Associated Property Types. Identify the types of properties that are related to the context and
their locational patterns. Property types should be inclusive, reflecting all manifestations,
throughout the period and the area encompassed by the theme. All properties acknowledged by
the National Register should be addressed: buildings, structures, sites, districts, and objects. For
example, properties associated with dairying in Wisconsin may reflect agriculture, as well as
transportation, marketing, and technological developments. Therefore, various types of
agricultural buildings and landscapes may be associated with dairying, milk and cheese dairies
may be related, and facilities at universities where innovations were developed may be
associated. Be as specific as possible in identifying property types. In many areas, “dairy barns”
is too general to be useful. Instead, the types of dairy barns that were built over time and in
specific regions should be identified as property types.

Information about the occurrence and survival of property types should be presented, as well as
general impressions about their adaptive uses and condition.

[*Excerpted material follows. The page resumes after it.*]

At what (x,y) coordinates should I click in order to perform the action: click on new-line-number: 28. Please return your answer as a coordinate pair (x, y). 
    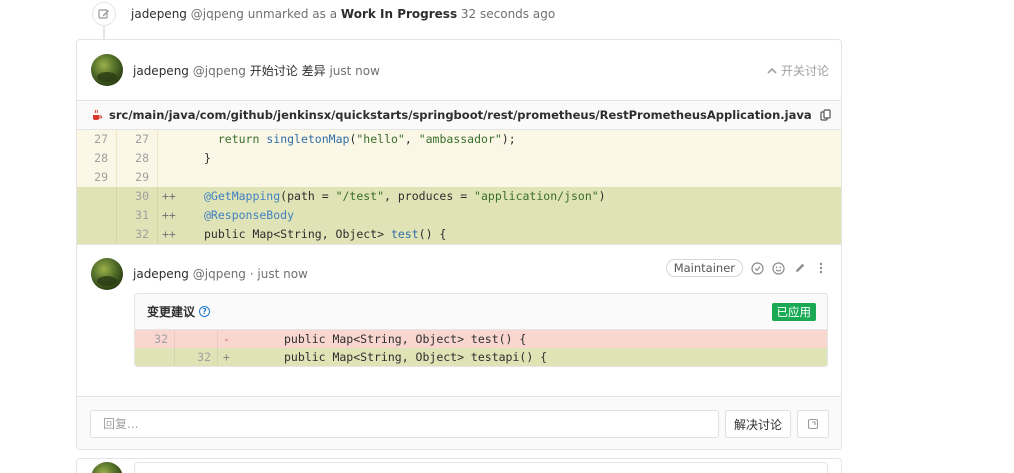
    Looking at the image, I should click on (138, 158).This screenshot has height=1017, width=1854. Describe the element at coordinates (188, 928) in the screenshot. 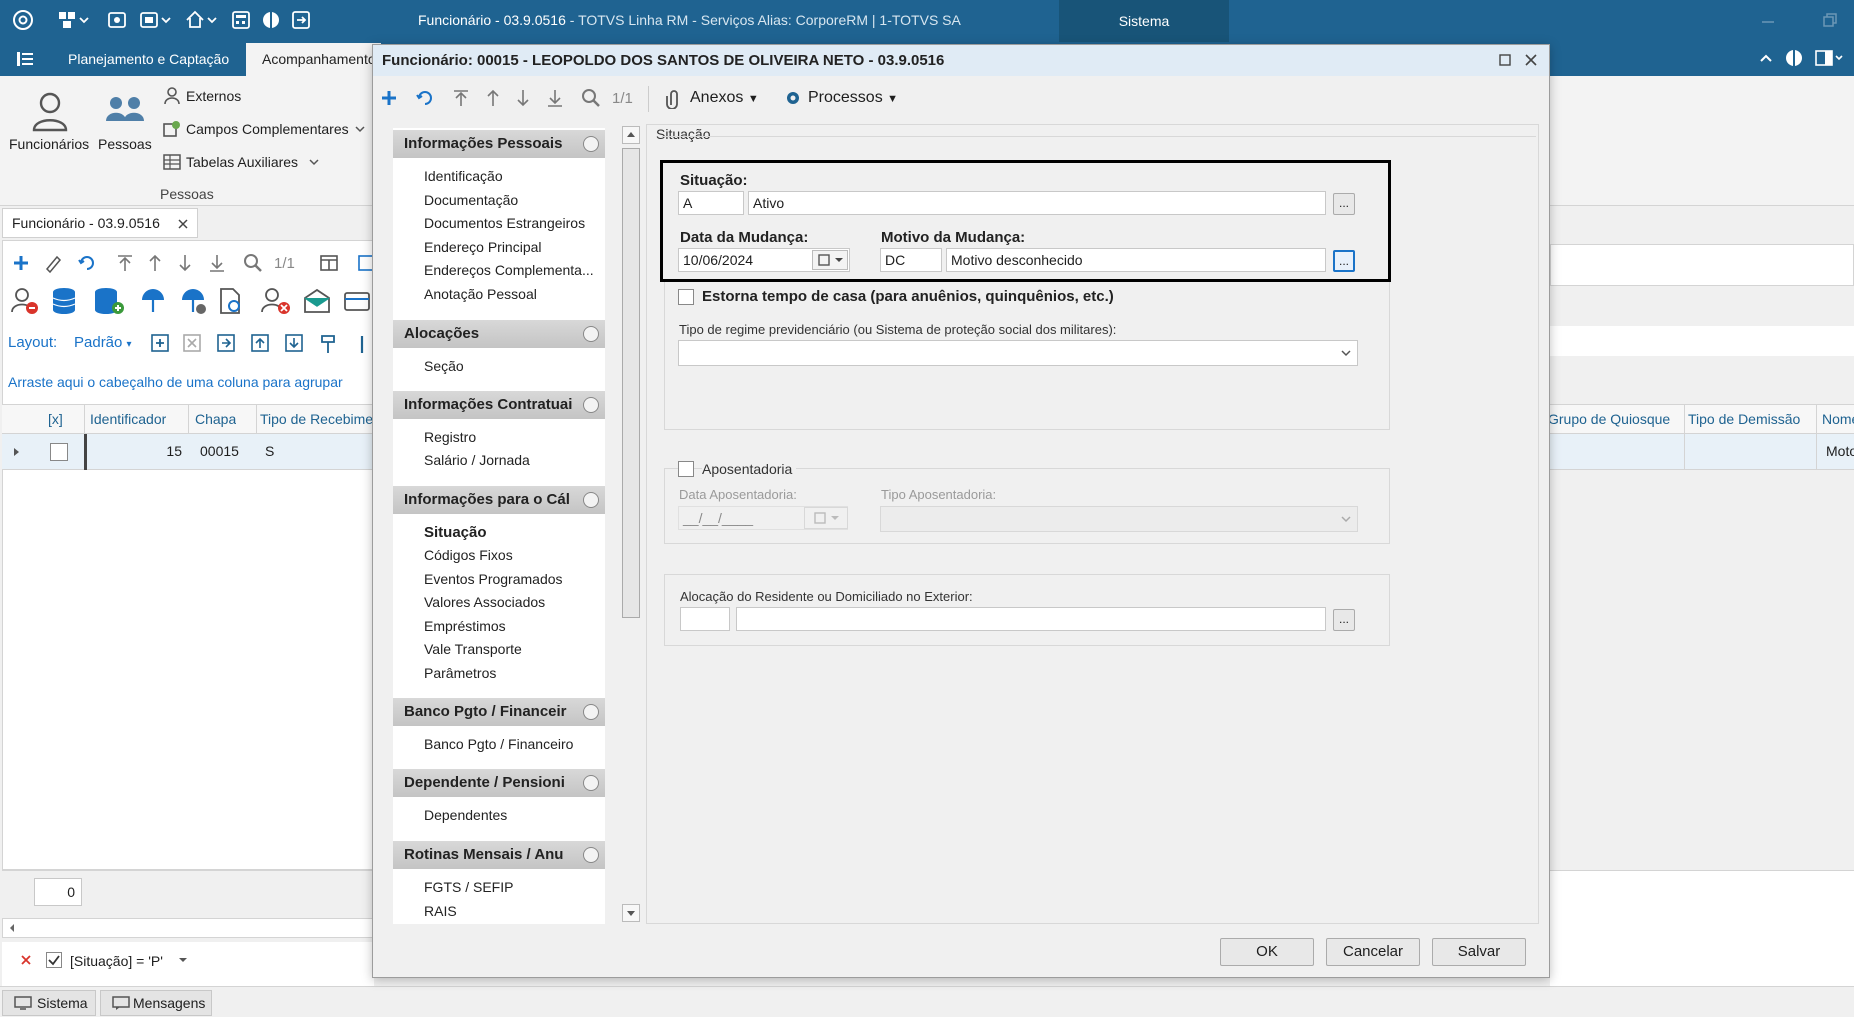

I see `horizontal-scrollbar` at that location.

Physical Characteristics and Integrity. Outline and justify the specific physical characteristics
each property type must possess to be eligible. Describe the associative qualities that must be
evident. Discuss the integrity that must be present.

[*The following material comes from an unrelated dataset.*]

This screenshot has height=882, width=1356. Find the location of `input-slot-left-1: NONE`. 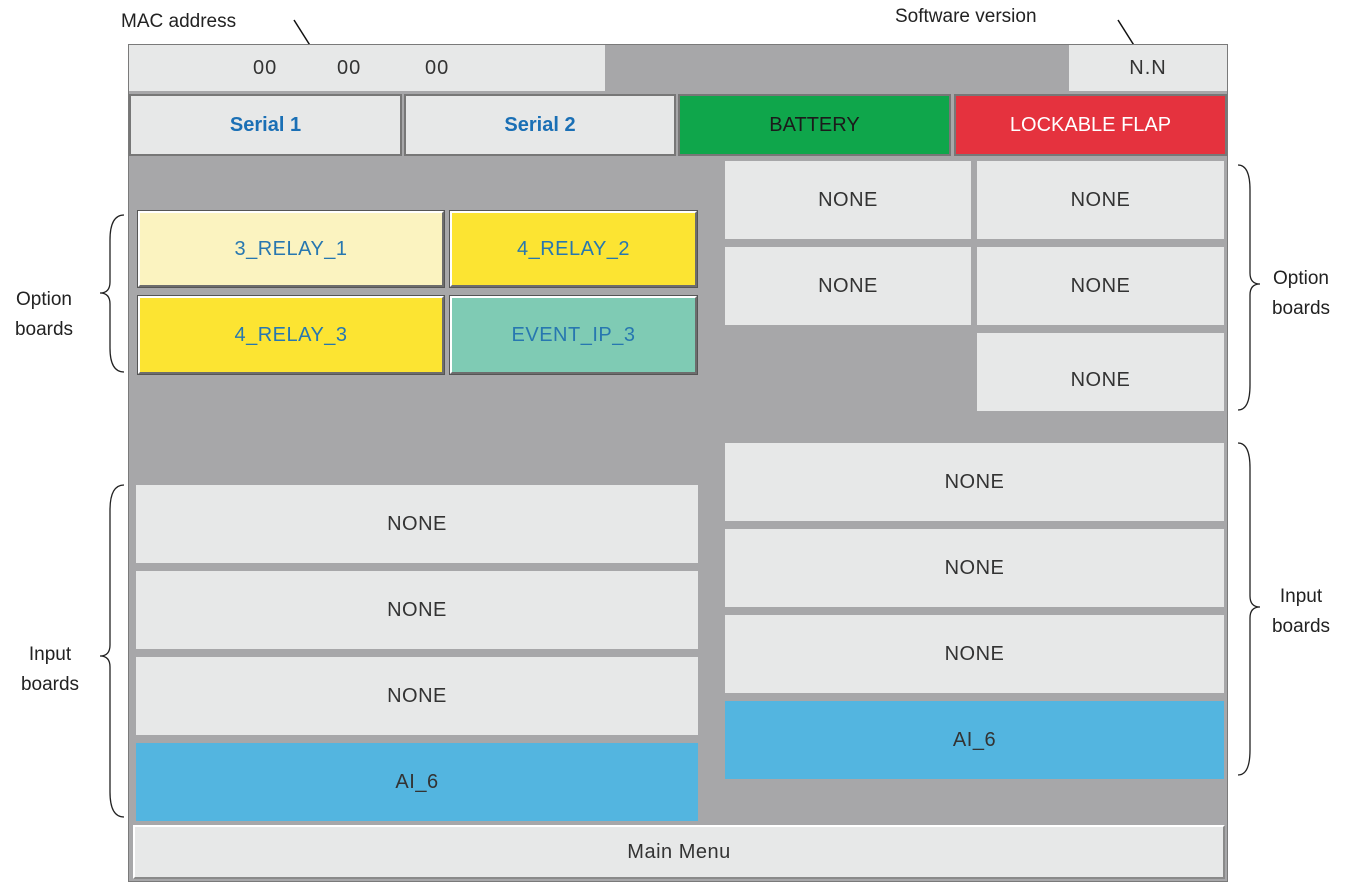

input-slot-left-1: NONE is located at coordinates (417, 524).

Relationship to the National Register Criteria. Address the relevance of each of the National
Register criteria to the theme and to each property type. Provide guidance through examples in
applying the criteria.

Bibliography. The context may distill a great deal of research and field work into a relatively
brief document. Because of the summary nature of the documentation, it is essential to include a
bibliography of sources consulted in its preparation. The bibliography should not be a “reading
list,” but sources that are cited in the text or that directly influenced the content of the context.